Tensa situación vive el departamento de Arauca, luego de los últimos hechos de orden púbico, donde varias personas han sido secuestradas y otras asesinadas.
En medio de esta problemática, se desarrolló una plenaria del Consejo Departamental de Paz, Convivencia, Reconciliación y No Estigmatización, donde las autoridades civiles, militares y de pólicía, expusieron sus conceptos sobre esa oleada de terror que hoy soporta el departamento.

RECHAZO A LA VIOLENCIA
Los integrantes del Consejo Departamental de Paz rechazaron los hechos de violencia que se han presentado en Arauca durante el presente año. De paso, exigieron la liberación inmediata de todos los secuestrados para que regresen al seno de sus seres queridos.
A través de un comunicado emitido tras la sesión plenaria ampliada desarrollada en el municipio de Arauca, el organismo advirtió que la violencia, las amenazas, el secuestro y la estigmatización continúan golpeando a las comunidades y profundizando la crisis humanitaria que enfrenta la región.
CONSTRUIR PAZ DESDE LOS TERRITORIOS
Durante su intervención, el gobernador de Arauca, Renson Martínez Prada, hizo un llamado de nuevo a construir paz desde los territorios. De paso, convocó a los sectores sociales e institucionales del departamento a rechazar la violencia que se ha incrustado en la región, con afectación directa a las comunidades más vulnerables de los siete municipios del departamento.
En su intervención, Martínez Prada recalcó que cada persona tiene una responsabilidad desde sus acciones y entornos con el fin de contribuir a la reconciliación y a la convivencia en el departamento. Recordó que la construcción de paz requiere la participación activa de toda la ciudadanía y no solo de las instituciones, pues “el compromiso por la paz debe pesar más”.

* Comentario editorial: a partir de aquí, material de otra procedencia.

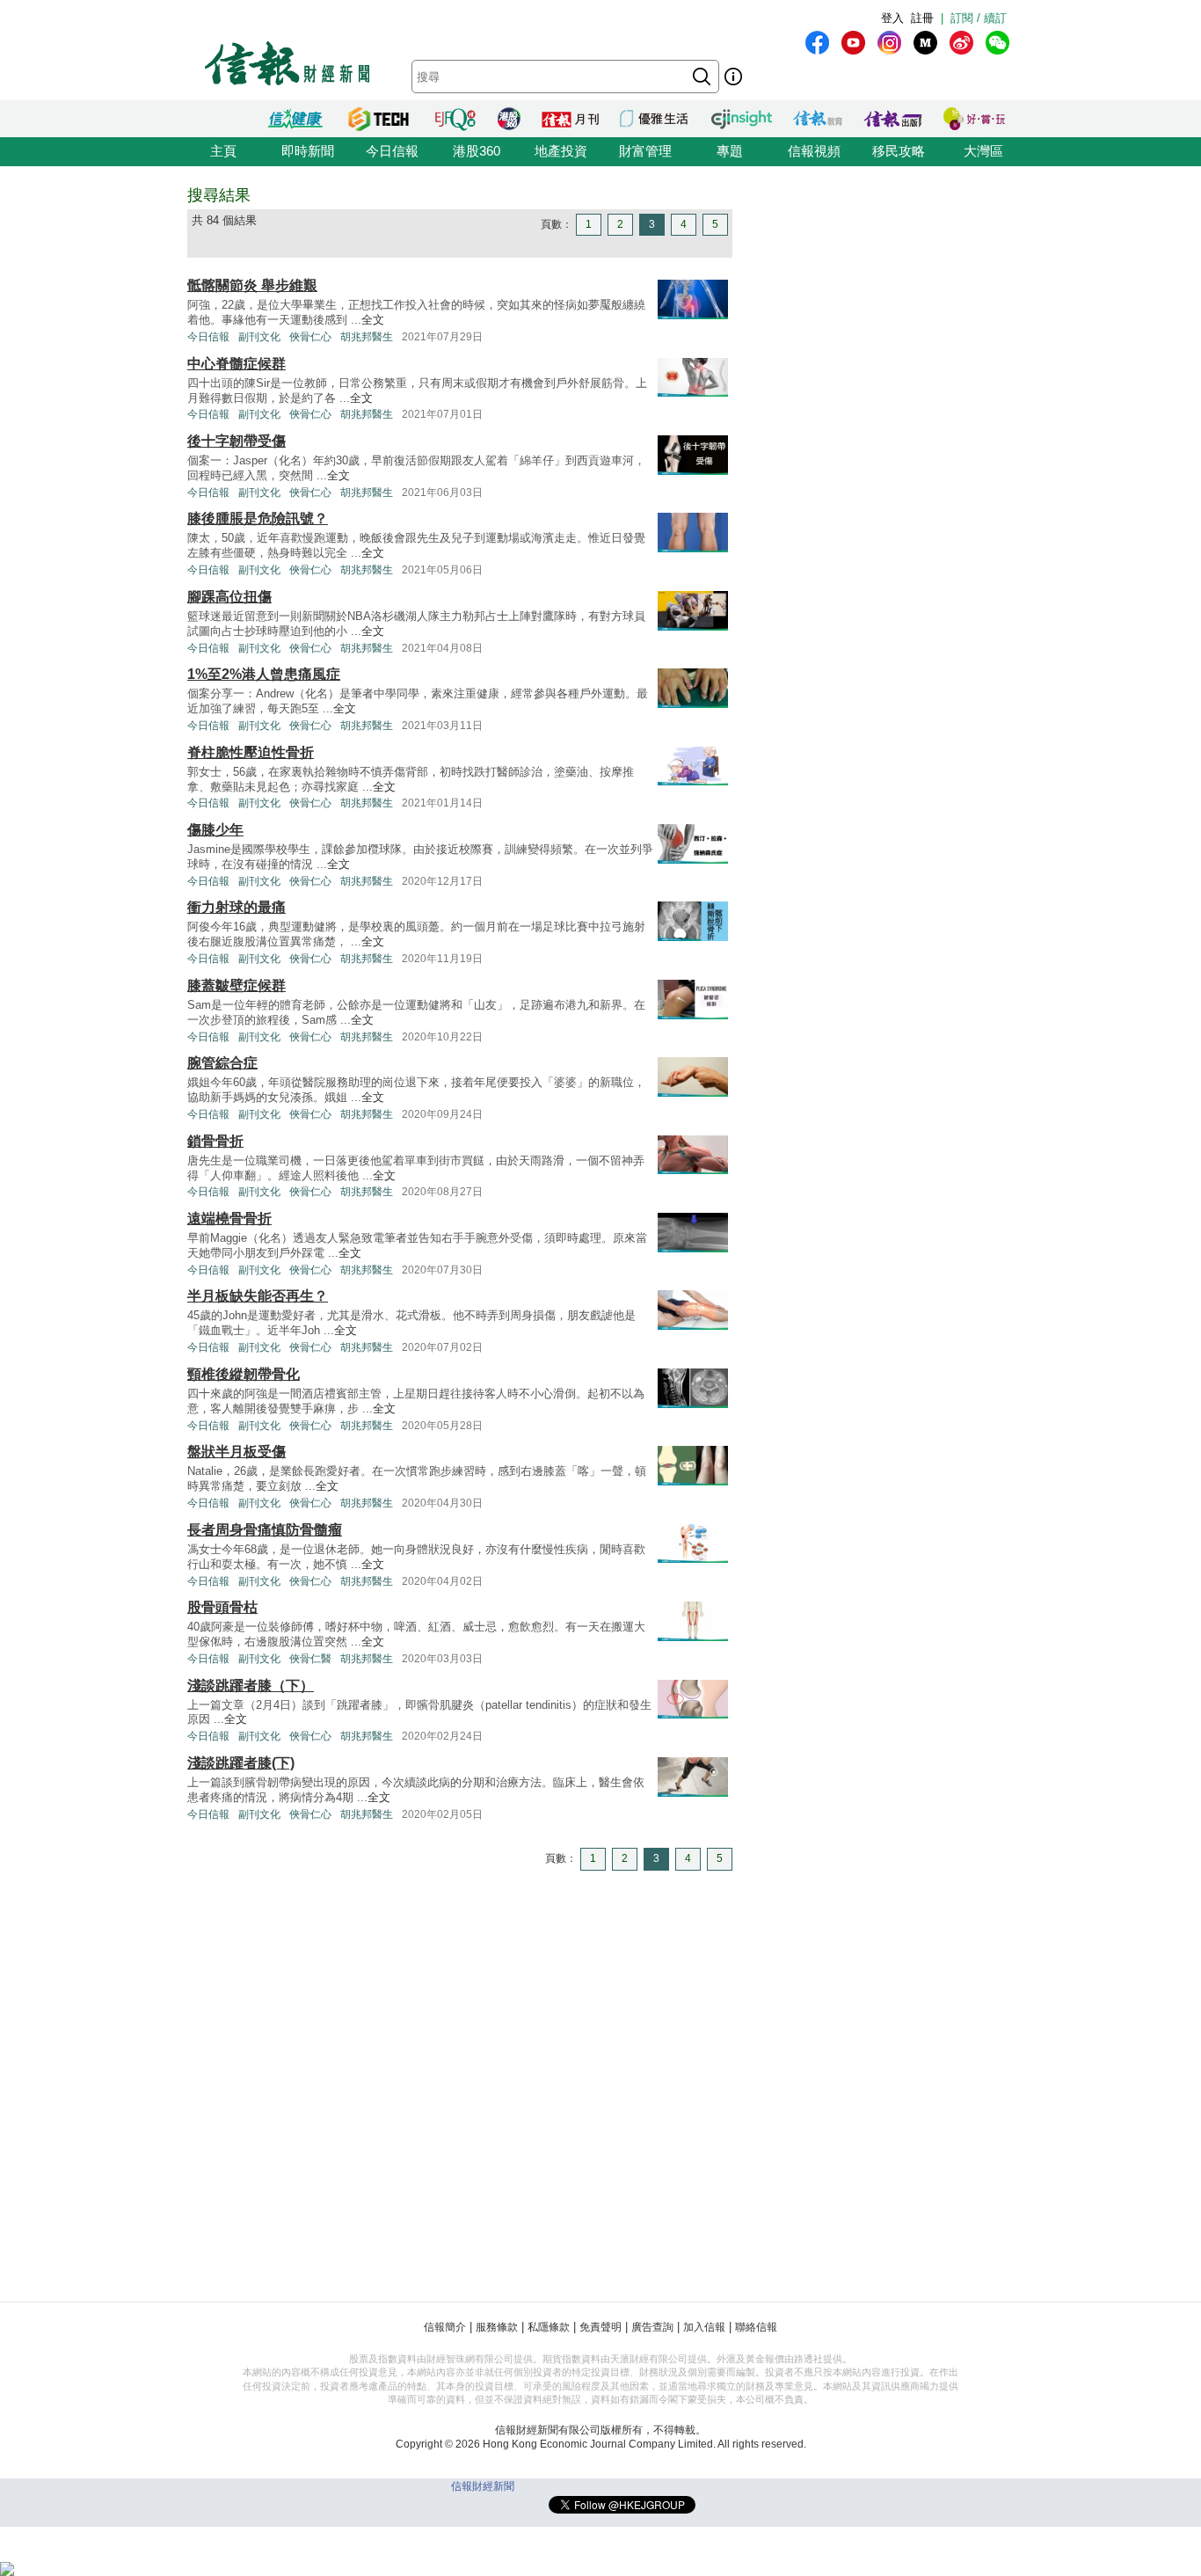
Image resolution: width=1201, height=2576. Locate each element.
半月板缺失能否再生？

NO CALLAR ANTE LA VIOLENCIA
El gobernador de Arauca, Renson Martínez Prada, también convocó a los integrantes del consejo y a la comunidad en general para no callar frente a los hechos violentos que golpean al departamento, al recordar las implicaciones que la violencia genera en todo el tejido social de la jurisdicción. “No es quitándole la vida a las personas como se construye la paz. Debemos seguir siendo propositivos y aportar a la tranquilidad y al desarrollo que merecen los araucanos”, dijo el gobernante, haciendo una clara alusión a los actores armados que hoy tienen en jaque al departamento.
SITUACIÓN DE ORDEN PÚBLICO
En el departamento de Arauca, el orden público es crítico y complejo, caracterizado por un recrudecimiento de la violencia armada que afecta directamente a la población civil.

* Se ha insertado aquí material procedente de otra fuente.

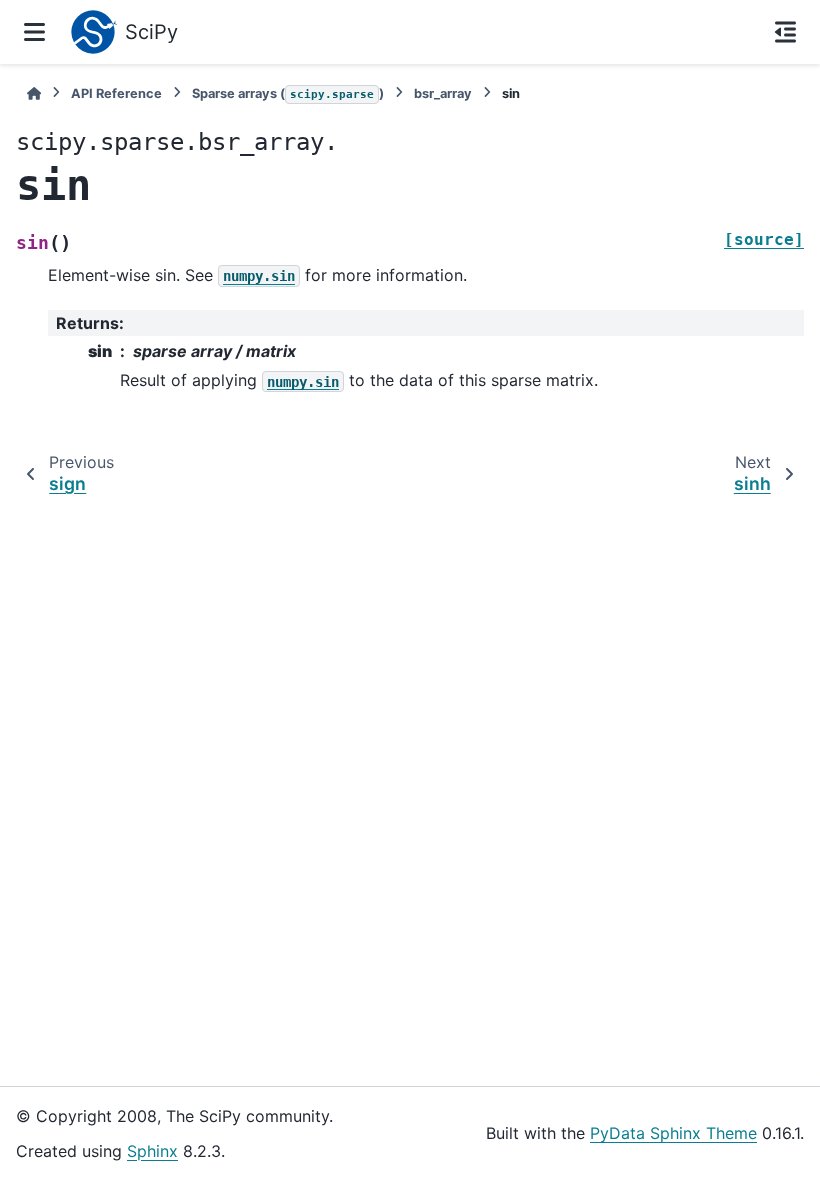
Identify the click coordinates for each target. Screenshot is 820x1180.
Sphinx (152, 1151)
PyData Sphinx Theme (673, 1133)
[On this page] (785, 32)
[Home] (34, 93)
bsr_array (443, 93)
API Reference (116, 93)
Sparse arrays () (288, 93)
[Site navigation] (34, 32)
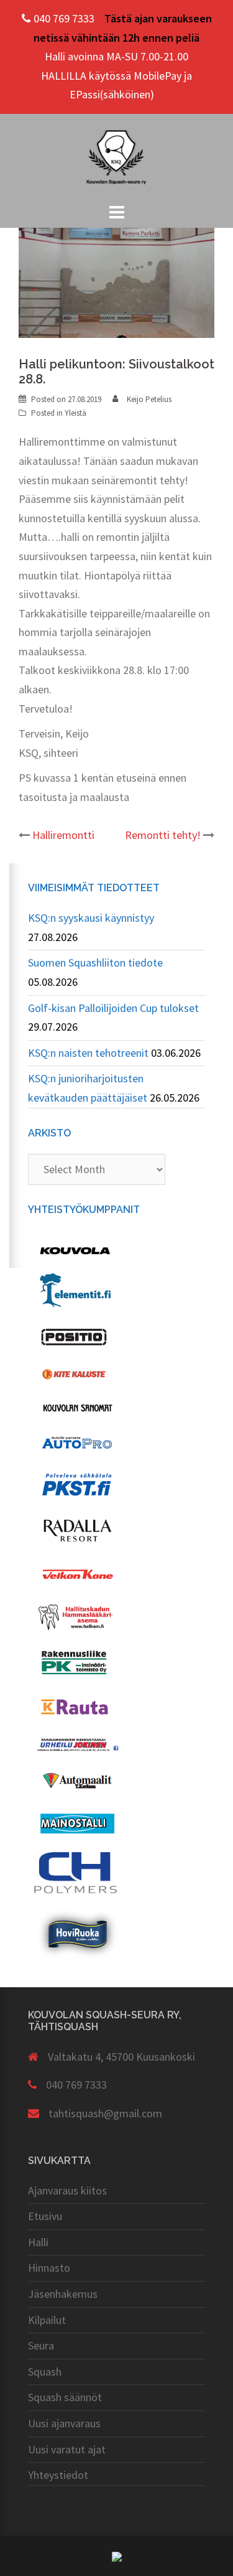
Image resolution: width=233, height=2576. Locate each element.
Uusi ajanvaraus (64, 2423)
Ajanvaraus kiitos (67, 2190)
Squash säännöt (65, 2397)
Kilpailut (47, 2320)
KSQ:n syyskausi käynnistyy (91, 918)
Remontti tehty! (163, 835)
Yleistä (75, 413)
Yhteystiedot (58, 2475)
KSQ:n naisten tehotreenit (88, 1053)
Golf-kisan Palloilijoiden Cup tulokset (113, 1008)
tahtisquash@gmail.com (105, 2113)
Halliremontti (63, 835)
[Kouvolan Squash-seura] (117, 156)
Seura (41, 2345)
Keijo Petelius (149, 399)
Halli (38, 2242)
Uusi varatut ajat (67, 2449)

La Defensoría del Pueblo, la Procuraduría y diversos organismos internacionales (como la ONU) han alertado sobre la agudización de la crisis humanitaria a través de varios fenómenos, como el Confinamiento y Desplazamiento, especialmente en municipios como Tame, Puerto Rondón y Arauquita, donde las comunidades sufren un confinamiento forzado debido a los combates en áreas rurales. Estos enfrentamientos restringen la libre circulación y el acceso de alimentos o servicios médicos. Asimismo, el desplazamiento forzado tanto masivo como gota a gota sigue en aumento.

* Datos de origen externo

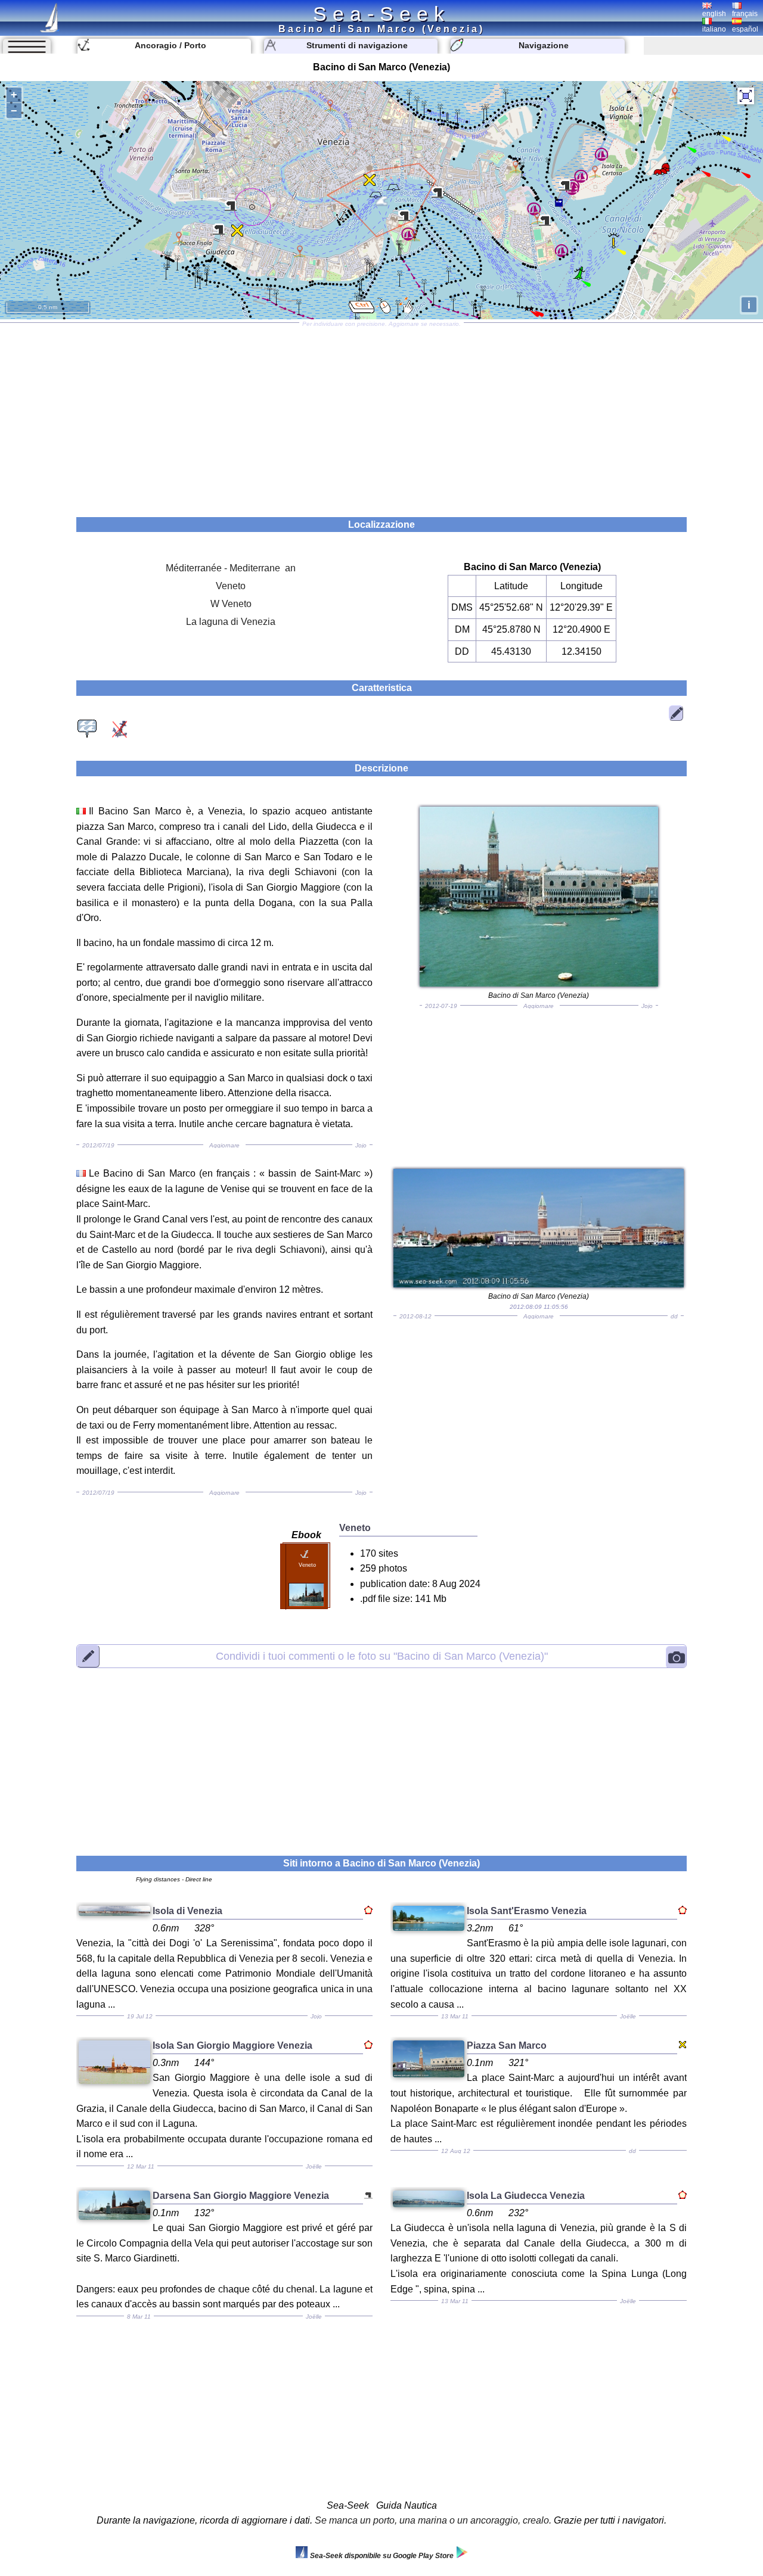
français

De igual manera, Arauca mantiene una alta tasa de homicidios selectivos y desapariciones forzadas. La Procuraduría General de la Nación ha urgido al Estado a tomar medidas drásticas ante el preocupante repunte de los secuestros en la región.

Otro factor inquietante es el reclutamiento forzado, lo que constituye en una de las mayores amenazas para las comunidades, afectando de manera desproporcionada a niños, niñas, adolescentes y comunidades indígenas de la zona.
Fuentes oficiales de la Procuraduría y la Defensoría del Pueblo, así como organizaciones defensoras de los Derechos Humanos, han señalado que los ataques contra la infraestructura petrolera (como el oleoducto Caño Limón-Coveñas) y la instalación de artefactos explosivos o bloqueos intermitentes en los ejes viales que comunican a municipios como Tame, Saravena y Fortul, han afectado en grado sumo la economía y la libre movilidad en el departamento.

RESPUESTA INSTITUCIONAL
Aunque las Fuerzas Militares y la Policía mantienen un despliegue operativo en las zonas urbanas y rurales (lo que ha permitido el desarrollo de jornadas institucionales o electorales bajo relativa calma controlada en los cascos urbanos), las autoridades locales y la Defensoría del Pueblo insisten en que la respuesta debe ser integral.
Claman no solo por mayor presencia militar y de inteligencia para disuadir los ataques a la infraestructura petrolera y población civil, sino por inversión social urgente y un canal de diálogo real que mitigue la intensidad del conflicto en el territorio.